India's Rs 22,500 crore (Rs 225 billion) retailing industry is set to witness a tectonic shift -- Reliance Industries is leaping into the industry with a vengeance.

If all goes well, the group's retail venture could one day wind up being India's equivalent of Wal-Mart.

The Ambani enterprise is looking at a huge retailing push, which will cover the entire retailing ambit, including perhaps setting up shopping malls and hyper malls all over the country, though no final decision has been taken on this.

The malls will hawk everything, catering not just to mid to high-end customers but also to the mass market.

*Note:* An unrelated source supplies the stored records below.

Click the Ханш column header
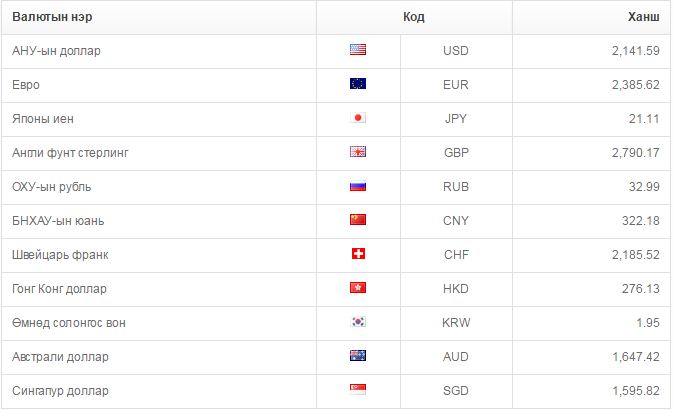Screen dimensions: 673x410 643,17
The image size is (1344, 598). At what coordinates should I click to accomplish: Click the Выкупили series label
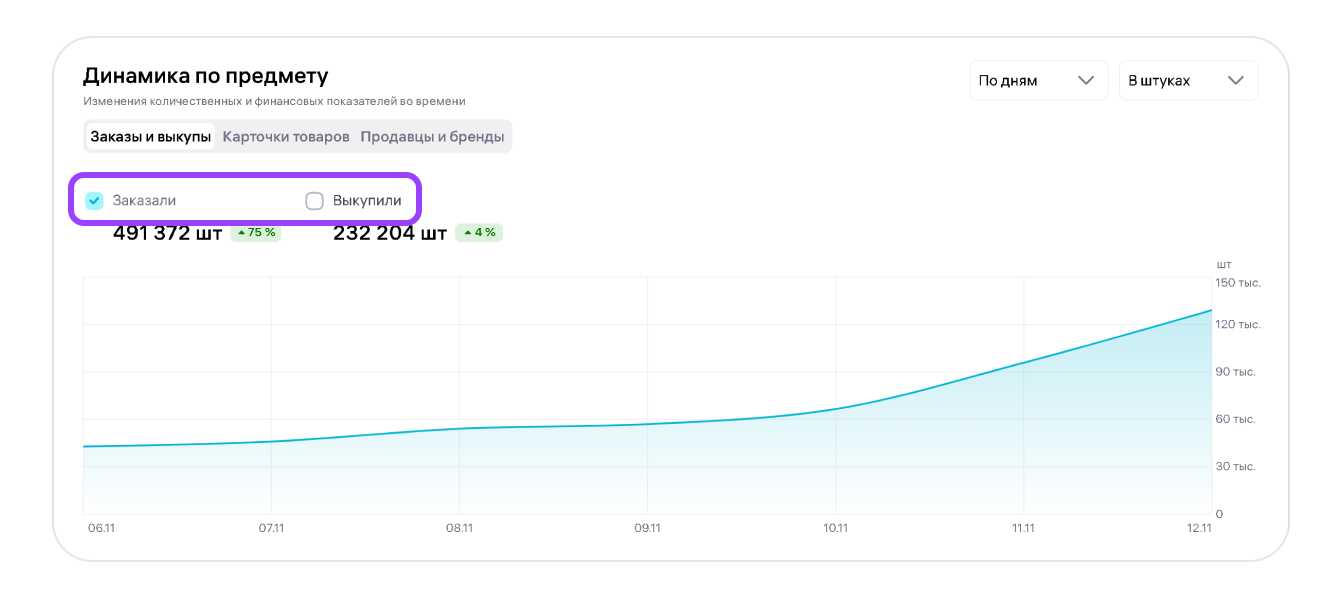(367, 200)
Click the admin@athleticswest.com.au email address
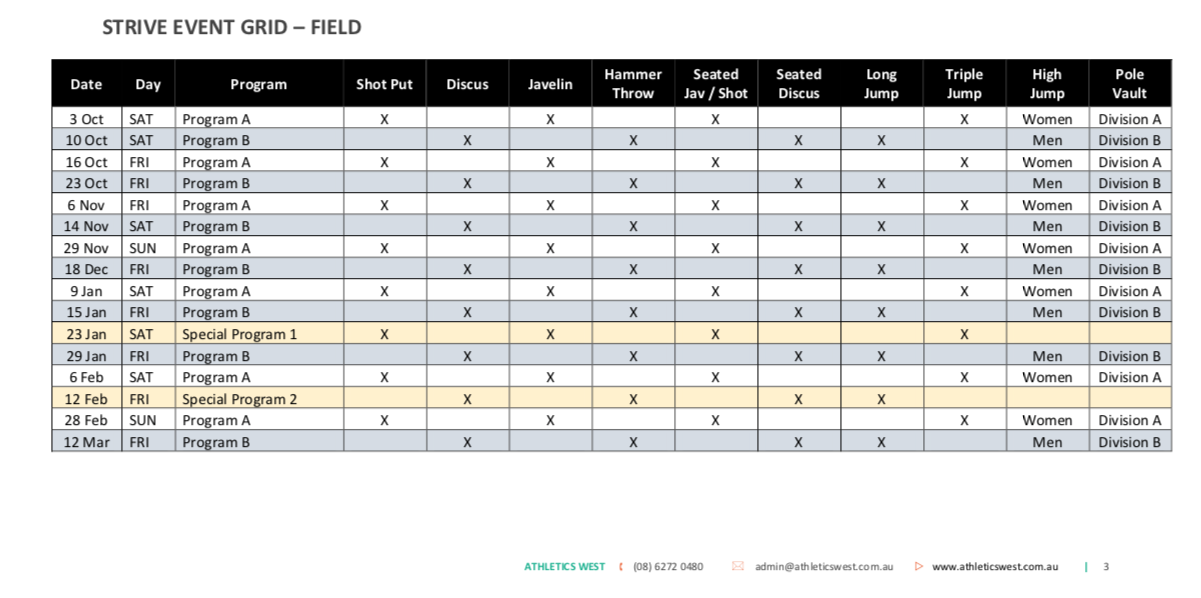Screen dimensions: 1201x598 (x=824, y=567)
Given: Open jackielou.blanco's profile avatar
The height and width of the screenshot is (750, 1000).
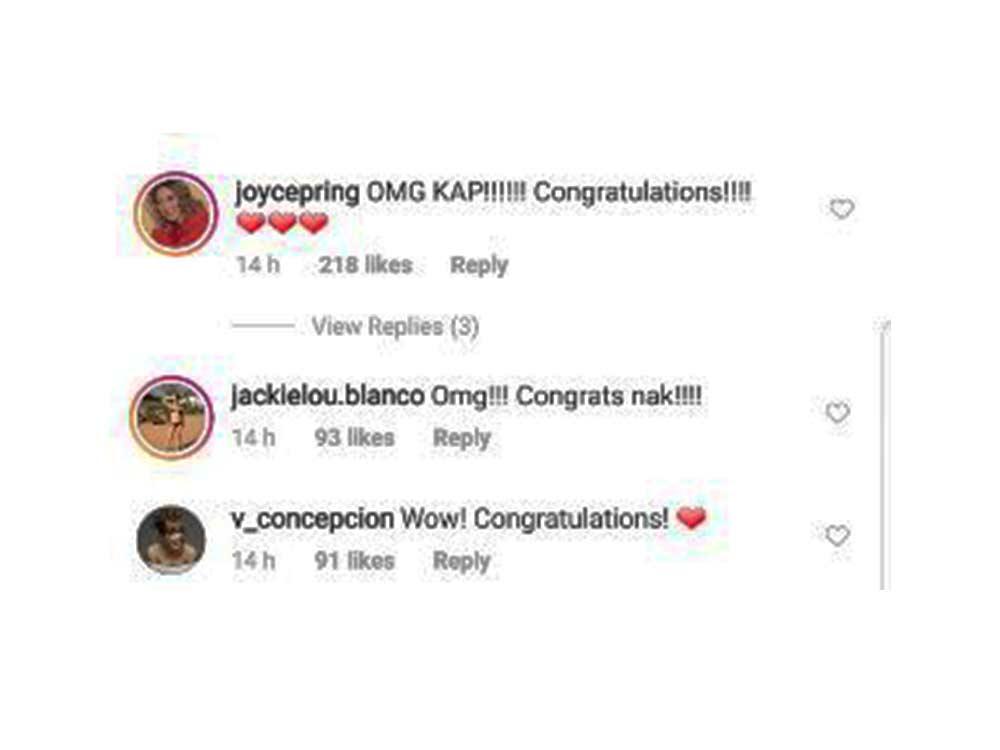Looking at the screenshot, I should [x=171, y=418].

In short, Reliance Industries will try to give consumers a complete shopping experience.

The foray into retailing is expected to start in the next financial year in one state, after the Reliance group completes the first phase of setting up retail petroleum product outlets and Reliance Infocomm shops.

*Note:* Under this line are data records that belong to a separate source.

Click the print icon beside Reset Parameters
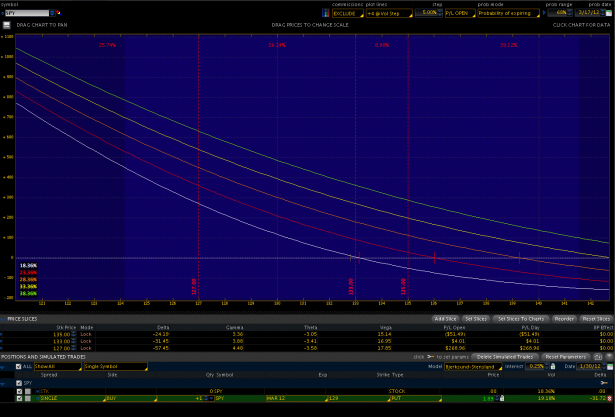615x417 pixels. coord(597,356)
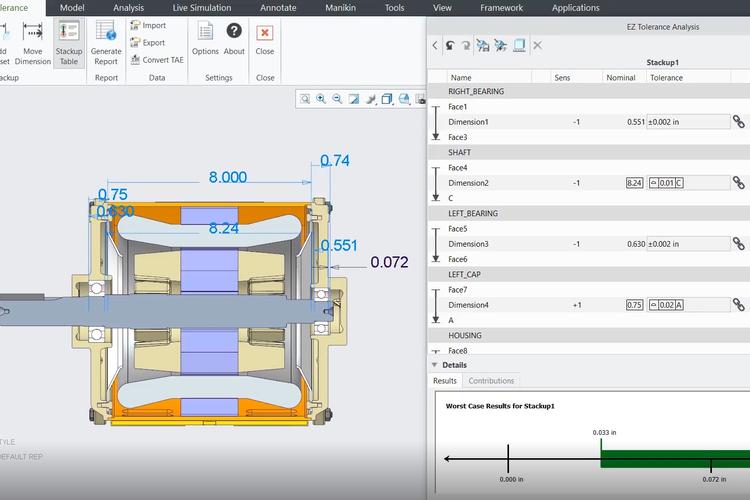Screen dimensions: 750x500
Task: Click Convert TAE button
Action: pos(155,60)
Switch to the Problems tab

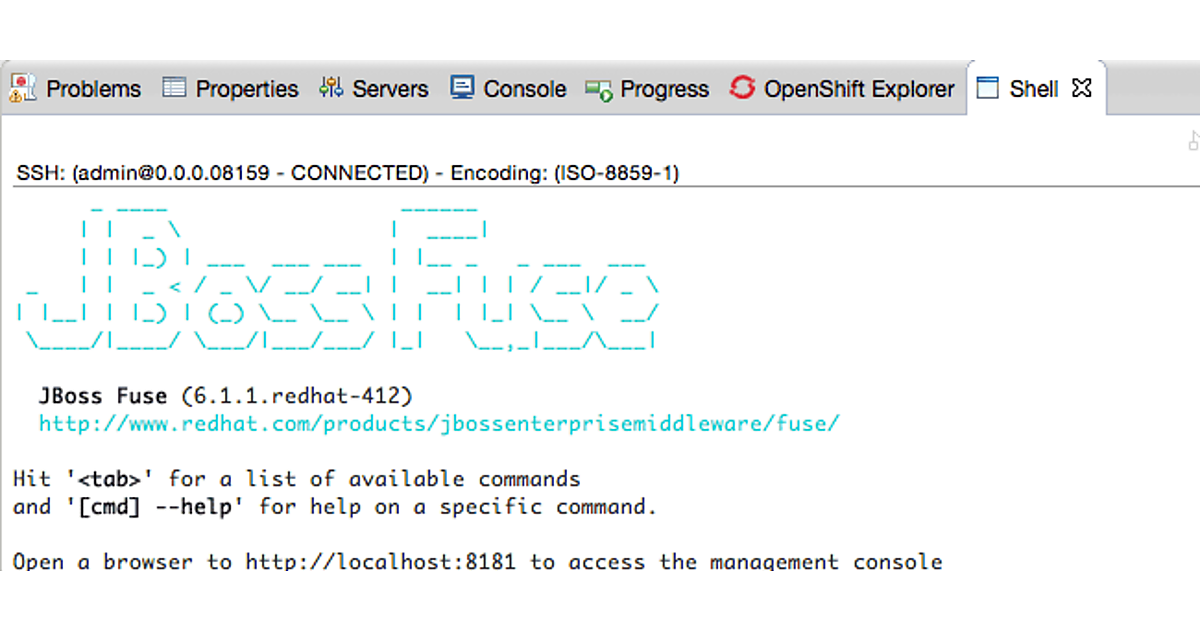click(93, 89)
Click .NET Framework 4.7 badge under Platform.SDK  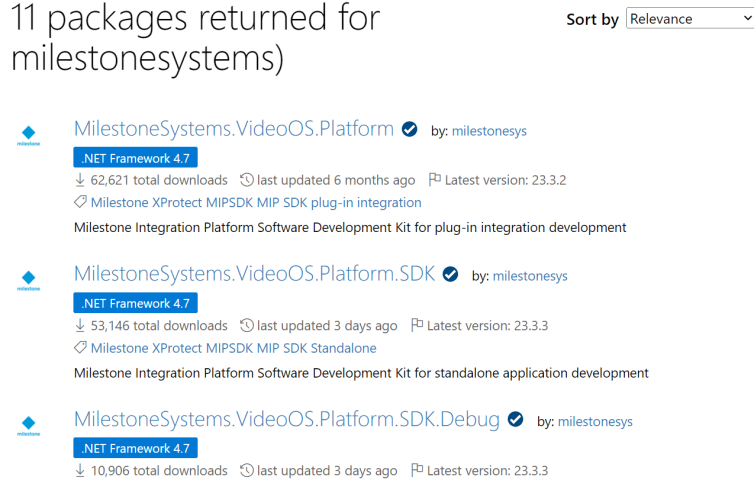[135, 303]
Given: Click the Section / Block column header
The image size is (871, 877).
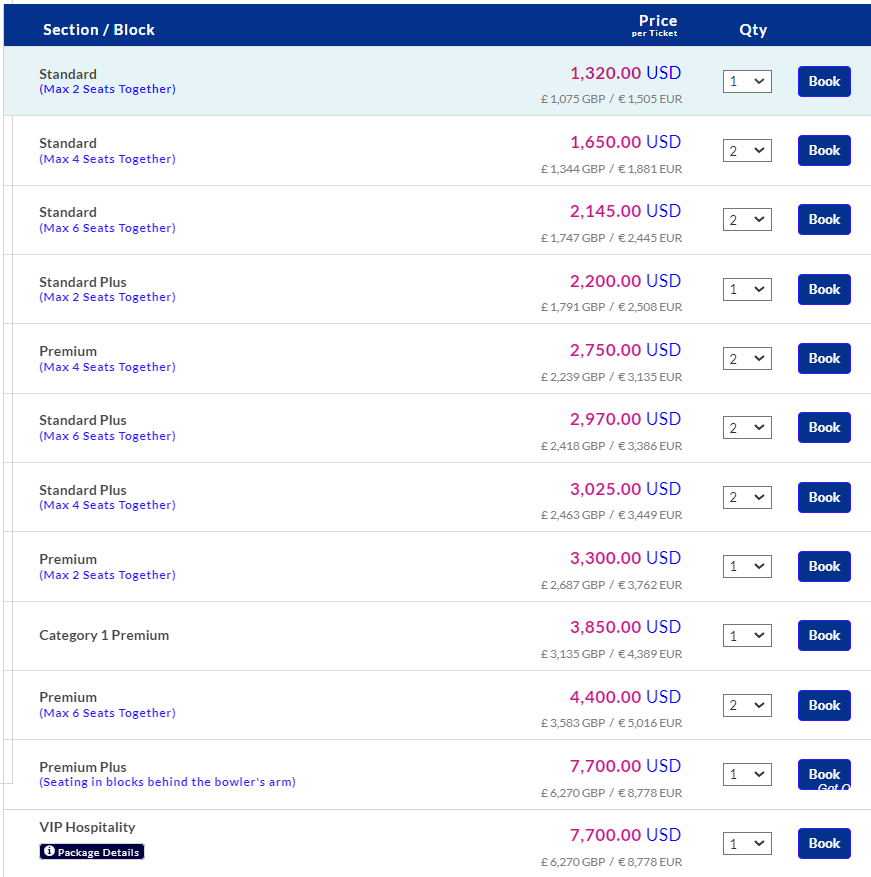Looking at the screenshot, I should [x=99, y=30].
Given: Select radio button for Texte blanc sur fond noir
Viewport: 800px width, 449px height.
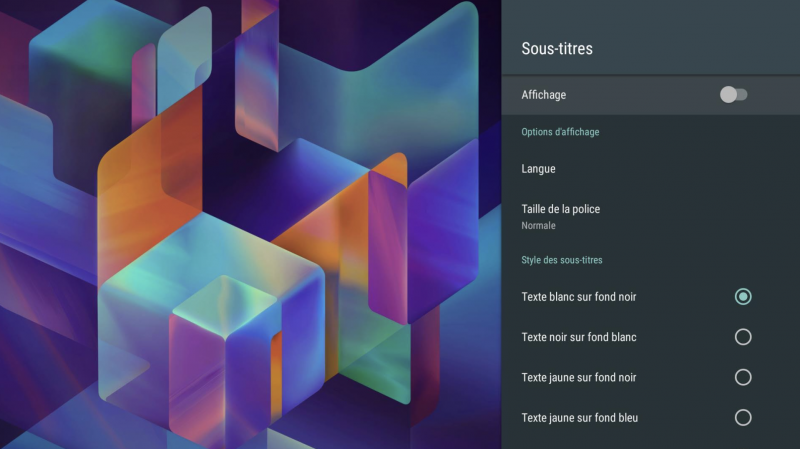Looking at the screenshot, I should [743, 296].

In this connection, Reliance Industries is said to be talking to producers of consumer non-durables and looking at the imported goods market.

It will pick up products from the manufacturer's gate, transport them to its warehouses (these will dot the country) and deliver them to its shopping complexes nationwide. But if goods lie unsold, it will return them to manufacturers.

A Reliance Industries spokesman declined to comment on the matter. But a senior Reliance executive said: "We started with the big challenge -- in the petroleum and telecom industries. We now know where our customers are and where the market is and what customers want. What we are now looking at is: can we sell something more? These could be any products. This might not involve any substantial additional investment."

In a sense, the Reliance group is getting back to its experiences in its initial years. Not very long after it got going in the late 1970s, Reliance launched a chain of retail outlets for its Vimal brand of textiles.

More recently, it launched its Web World for its telecommunication products and has its Java Green cafe chain. But, according to informed industry sources, the difference now is that Reliance is considering all channels of retailing, not just the franchisee model that it adopted for its Vimal outlets.

It is working on a complex model where it will draw on its expertise in logistics, transportation, warehousing and its ability to offer a large basket of products to consumers from which they can pick and choose.

In its retailing foray, Reliance Industries will first try and lure customers, using the novelty factor, and then hook them by offering quality services.

Reliance Industries' push into retailing is, of course, prompted by the prospects that the industry offers. Reliance Industries Vice-Chairman and Managing Director Anil Ambani recently told journalists that at Hazira, where the company has a petrol pump and an adjacent retail outlet, customers came to first to buy other items and bought petrol incidentally.

India has an estimated 4.3 million retail outlets, but the organised retail industry accounts for less than 2 per cent of this.

The organised segment of the industry has grew by 25 per cent last year.